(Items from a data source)
Start
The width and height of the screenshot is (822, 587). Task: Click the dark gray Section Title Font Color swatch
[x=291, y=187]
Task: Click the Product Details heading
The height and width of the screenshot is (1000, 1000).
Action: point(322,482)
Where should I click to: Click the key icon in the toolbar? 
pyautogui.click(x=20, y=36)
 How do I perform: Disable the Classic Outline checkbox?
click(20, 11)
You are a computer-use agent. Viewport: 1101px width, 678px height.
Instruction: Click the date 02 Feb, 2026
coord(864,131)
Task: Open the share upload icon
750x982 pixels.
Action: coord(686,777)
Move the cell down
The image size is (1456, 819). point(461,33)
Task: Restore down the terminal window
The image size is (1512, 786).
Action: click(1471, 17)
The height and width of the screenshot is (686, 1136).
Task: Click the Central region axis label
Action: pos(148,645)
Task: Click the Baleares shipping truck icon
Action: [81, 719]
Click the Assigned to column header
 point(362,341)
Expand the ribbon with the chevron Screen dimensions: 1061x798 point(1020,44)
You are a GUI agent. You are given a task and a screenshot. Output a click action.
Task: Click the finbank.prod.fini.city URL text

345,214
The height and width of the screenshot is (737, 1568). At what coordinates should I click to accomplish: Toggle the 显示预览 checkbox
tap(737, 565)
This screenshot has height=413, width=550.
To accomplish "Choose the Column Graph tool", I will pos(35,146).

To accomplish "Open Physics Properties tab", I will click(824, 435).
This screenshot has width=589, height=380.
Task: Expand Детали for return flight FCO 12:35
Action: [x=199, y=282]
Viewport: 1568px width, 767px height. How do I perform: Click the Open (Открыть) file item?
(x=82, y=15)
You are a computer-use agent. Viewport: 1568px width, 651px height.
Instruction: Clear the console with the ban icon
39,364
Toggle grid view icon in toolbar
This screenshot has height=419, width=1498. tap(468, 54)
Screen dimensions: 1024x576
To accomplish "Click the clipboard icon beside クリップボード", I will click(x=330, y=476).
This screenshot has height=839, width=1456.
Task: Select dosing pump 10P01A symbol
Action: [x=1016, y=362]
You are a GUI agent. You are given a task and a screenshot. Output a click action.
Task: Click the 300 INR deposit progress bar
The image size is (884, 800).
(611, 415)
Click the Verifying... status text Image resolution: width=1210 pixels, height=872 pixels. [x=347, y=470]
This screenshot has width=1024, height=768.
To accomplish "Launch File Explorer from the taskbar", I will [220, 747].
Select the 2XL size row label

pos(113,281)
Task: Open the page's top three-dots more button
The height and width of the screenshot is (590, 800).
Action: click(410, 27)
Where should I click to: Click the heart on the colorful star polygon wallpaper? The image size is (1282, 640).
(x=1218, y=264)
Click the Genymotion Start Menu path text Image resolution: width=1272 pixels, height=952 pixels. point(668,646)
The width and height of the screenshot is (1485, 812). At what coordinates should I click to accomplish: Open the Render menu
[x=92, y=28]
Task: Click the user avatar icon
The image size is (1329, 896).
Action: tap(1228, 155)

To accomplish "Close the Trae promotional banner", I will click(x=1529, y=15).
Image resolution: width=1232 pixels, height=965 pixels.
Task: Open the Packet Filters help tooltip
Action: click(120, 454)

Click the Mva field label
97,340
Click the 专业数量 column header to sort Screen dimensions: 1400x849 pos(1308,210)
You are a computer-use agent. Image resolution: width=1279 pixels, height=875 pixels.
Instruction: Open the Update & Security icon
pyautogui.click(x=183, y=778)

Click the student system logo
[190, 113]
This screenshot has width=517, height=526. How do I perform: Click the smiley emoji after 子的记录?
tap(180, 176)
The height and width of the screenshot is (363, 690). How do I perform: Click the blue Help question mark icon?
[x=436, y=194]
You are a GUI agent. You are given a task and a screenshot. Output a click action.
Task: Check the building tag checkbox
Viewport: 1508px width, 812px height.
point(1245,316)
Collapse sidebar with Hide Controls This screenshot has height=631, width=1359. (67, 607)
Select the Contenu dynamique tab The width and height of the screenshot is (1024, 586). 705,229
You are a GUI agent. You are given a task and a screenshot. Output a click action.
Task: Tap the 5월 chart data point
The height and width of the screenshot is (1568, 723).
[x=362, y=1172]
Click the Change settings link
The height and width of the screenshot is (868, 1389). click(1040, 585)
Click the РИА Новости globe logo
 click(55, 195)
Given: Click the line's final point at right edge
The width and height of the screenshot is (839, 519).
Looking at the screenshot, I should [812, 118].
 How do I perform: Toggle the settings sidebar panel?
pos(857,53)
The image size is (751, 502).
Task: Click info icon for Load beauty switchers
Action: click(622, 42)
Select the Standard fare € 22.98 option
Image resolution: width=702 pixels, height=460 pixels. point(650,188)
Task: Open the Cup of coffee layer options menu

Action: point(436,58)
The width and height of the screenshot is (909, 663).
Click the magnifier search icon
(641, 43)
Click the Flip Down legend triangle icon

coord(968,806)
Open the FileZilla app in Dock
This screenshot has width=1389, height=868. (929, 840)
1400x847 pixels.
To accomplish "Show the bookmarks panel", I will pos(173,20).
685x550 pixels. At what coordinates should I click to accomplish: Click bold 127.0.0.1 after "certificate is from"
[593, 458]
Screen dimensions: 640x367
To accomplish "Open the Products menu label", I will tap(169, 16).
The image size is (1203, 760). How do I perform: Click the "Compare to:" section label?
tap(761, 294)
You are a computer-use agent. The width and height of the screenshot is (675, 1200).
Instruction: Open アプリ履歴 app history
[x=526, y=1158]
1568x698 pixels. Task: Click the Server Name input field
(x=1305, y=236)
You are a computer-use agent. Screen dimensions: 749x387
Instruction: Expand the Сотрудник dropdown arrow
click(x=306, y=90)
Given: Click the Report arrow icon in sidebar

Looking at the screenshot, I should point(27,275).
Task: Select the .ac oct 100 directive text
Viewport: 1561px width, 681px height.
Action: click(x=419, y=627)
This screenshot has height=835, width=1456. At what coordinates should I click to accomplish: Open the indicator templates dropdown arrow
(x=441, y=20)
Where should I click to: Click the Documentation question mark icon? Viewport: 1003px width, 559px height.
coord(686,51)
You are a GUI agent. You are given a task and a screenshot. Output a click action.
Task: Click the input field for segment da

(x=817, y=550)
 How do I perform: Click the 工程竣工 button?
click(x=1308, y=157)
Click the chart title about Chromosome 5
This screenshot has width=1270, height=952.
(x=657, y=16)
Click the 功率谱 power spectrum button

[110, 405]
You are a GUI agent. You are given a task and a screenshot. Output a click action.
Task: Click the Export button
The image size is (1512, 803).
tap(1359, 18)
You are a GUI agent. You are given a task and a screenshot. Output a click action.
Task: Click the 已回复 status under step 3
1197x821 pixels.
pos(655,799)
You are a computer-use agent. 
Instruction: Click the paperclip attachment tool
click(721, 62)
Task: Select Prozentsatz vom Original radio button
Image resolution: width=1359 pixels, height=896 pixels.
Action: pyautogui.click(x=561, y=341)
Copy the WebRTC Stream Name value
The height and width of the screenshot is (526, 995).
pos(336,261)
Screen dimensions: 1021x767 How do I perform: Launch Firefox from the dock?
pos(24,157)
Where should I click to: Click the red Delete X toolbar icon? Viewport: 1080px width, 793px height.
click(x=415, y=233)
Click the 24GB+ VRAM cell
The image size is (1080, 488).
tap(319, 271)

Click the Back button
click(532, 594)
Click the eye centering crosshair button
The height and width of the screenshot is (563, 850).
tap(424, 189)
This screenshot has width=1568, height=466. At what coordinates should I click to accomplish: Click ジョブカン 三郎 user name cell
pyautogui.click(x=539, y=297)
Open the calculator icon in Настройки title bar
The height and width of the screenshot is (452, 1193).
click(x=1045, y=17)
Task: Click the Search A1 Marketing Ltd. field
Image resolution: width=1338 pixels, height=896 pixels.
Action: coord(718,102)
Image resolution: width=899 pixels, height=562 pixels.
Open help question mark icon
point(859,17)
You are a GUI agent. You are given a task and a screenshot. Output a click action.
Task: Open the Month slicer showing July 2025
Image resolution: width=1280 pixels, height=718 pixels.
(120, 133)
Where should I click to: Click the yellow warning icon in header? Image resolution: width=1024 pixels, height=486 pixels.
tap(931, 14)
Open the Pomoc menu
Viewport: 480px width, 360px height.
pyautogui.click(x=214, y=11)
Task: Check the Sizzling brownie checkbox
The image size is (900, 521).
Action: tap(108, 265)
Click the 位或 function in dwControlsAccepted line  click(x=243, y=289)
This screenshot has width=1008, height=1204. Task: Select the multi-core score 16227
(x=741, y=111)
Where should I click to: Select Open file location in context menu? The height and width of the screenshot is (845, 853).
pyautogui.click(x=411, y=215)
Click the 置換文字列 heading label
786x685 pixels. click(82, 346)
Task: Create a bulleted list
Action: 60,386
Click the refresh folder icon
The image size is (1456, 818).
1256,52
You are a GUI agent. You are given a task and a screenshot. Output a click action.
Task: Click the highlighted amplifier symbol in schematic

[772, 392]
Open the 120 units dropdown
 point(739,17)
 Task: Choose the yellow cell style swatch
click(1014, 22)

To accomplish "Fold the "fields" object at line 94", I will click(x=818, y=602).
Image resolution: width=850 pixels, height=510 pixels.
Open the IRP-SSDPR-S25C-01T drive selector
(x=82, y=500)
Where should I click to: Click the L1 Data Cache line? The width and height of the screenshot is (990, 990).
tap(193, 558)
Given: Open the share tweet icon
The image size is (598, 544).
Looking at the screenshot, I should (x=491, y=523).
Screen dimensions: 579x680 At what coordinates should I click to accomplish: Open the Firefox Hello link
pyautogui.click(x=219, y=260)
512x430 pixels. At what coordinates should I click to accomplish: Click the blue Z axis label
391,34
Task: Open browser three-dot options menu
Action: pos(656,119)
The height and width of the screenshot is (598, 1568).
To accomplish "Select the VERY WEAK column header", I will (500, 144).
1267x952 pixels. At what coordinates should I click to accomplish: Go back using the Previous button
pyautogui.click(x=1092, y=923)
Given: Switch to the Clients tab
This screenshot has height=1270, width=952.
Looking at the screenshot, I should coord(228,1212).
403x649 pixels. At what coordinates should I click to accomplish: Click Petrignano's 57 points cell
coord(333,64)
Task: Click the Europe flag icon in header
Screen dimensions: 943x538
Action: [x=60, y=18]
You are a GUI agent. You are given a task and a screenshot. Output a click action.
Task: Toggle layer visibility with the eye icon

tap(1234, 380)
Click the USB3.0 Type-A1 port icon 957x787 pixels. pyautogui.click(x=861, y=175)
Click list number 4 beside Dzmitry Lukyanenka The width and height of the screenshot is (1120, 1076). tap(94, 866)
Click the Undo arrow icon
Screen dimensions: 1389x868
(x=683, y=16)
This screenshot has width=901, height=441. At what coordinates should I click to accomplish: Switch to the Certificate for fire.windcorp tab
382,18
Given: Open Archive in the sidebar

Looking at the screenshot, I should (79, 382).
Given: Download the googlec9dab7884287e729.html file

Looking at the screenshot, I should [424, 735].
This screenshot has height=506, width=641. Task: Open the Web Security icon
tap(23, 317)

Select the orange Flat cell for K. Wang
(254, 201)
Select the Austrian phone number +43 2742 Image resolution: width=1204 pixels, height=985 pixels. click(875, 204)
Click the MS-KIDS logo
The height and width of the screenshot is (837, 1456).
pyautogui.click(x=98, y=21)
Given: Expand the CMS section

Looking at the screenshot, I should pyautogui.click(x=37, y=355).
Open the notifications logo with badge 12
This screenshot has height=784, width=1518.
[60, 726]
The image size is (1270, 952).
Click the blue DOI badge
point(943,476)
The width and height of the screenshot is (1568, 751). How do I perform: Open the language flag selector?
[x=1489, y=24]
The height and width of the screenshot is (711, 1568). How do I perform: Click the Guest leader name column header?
End
Update the lines from the one containing "Click list number" through the one containing "(x=683, y=16)", inclusive, by replacing "Undo" with "Redo" and leaving all else unchanged.

Click list number 4 beside Dzmitry Lukyanenka The width and height of the screenshot is (1120, 1076). tap(94, 866)
Click the Redo arrow icon
Screen dimensions: 1389x868
(x=683, y=16)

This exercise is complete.